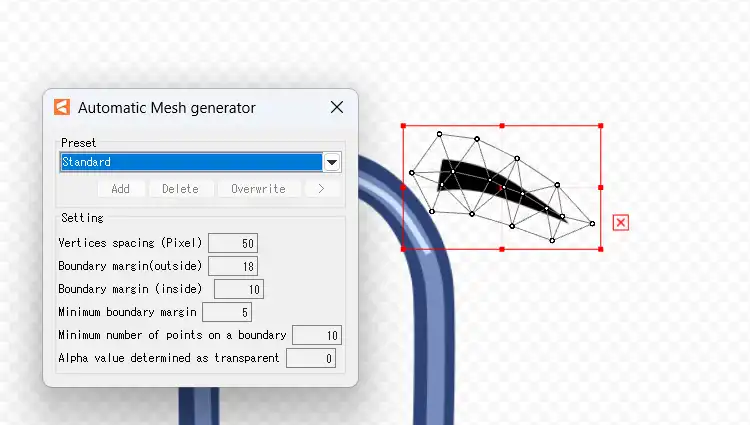
Task: Click the bottom-right corner handle of the bounding box
Action: (x=600, y=248)
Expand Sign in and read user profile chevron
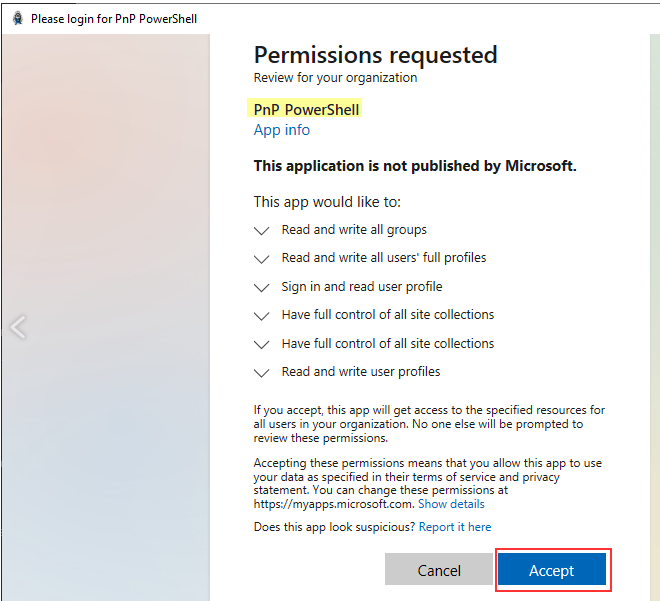 [262, 287]
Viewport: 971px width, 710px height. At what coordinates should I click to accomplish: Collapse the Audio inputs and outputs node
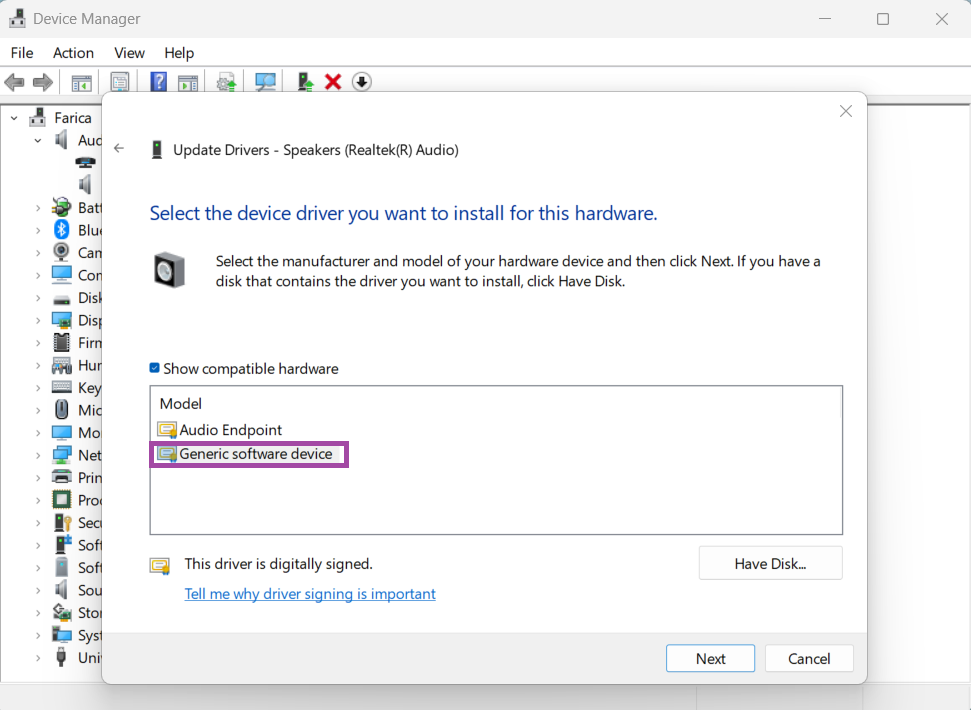(x=38, y=141)
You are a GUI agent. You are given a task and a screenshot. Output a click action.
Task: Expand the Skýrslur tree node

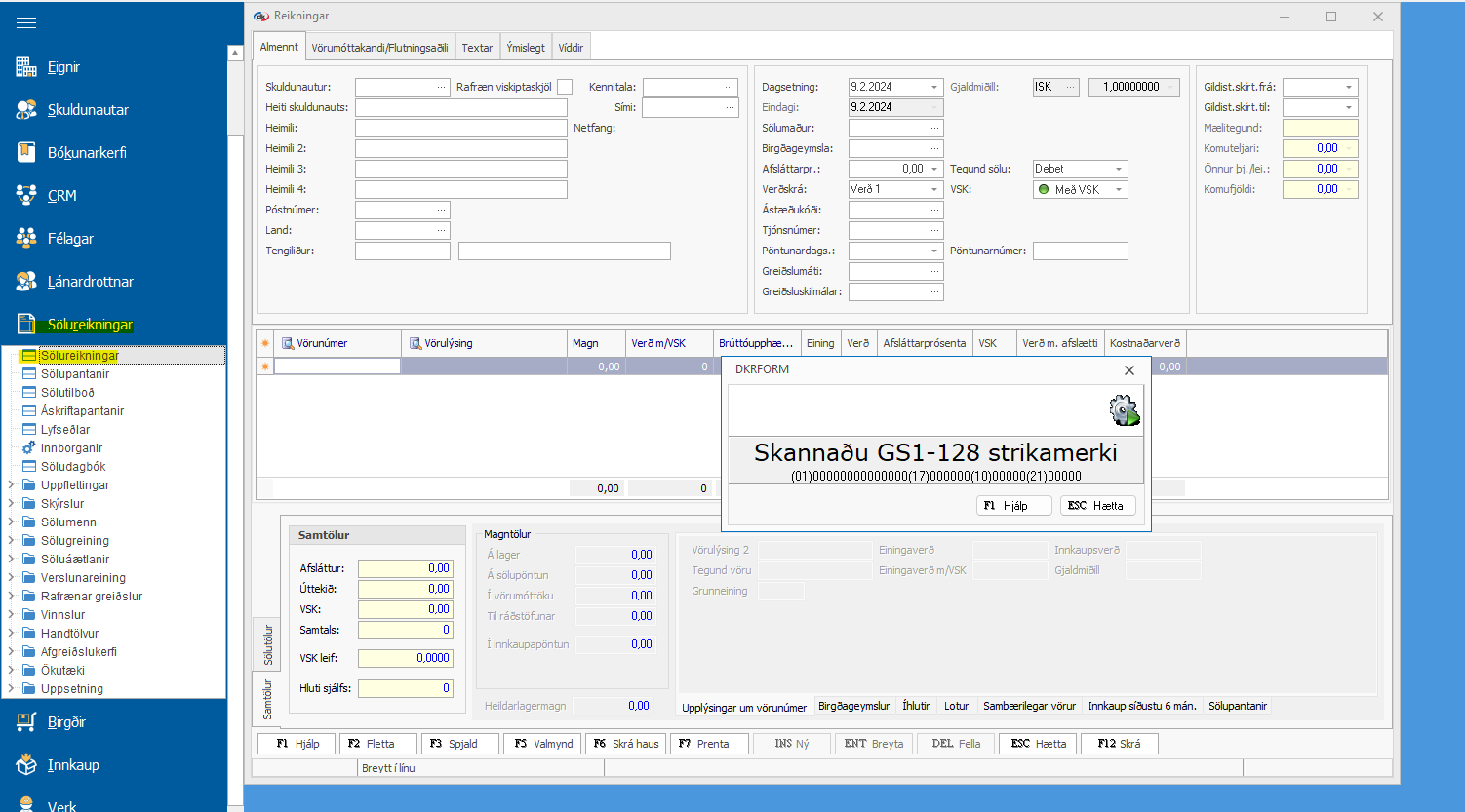click(x=12, y=504)
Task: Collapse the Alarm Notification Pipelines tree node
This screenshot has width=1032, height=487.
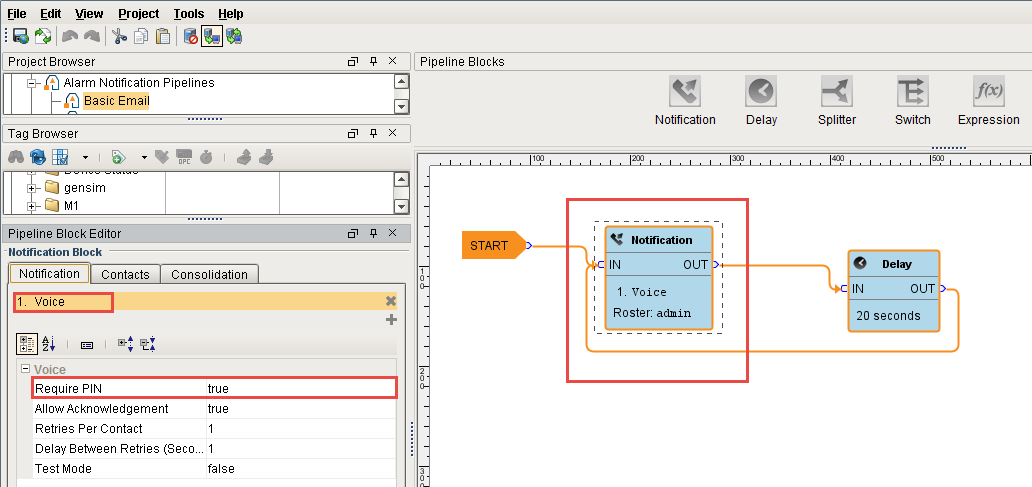Action: pyautogui.click(x=32, y=83)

::::

**Instructions to follow**
Beginning with the line that holds "You are a GUI", extract every line to the end of the material, exactly as it stands, and drop the pictures.

**Response to the exercise**
You are a GUI agent. You are given a task and a screenshot. Output a click action.
Task: Expand the Skýrslur tree node

click(x=12, y=504)
Task: Collapse the Alarm Notification Pipelines tree node
This screenshot has width=1032, height=487.
Action: pyautogui.click(x=32, y=83)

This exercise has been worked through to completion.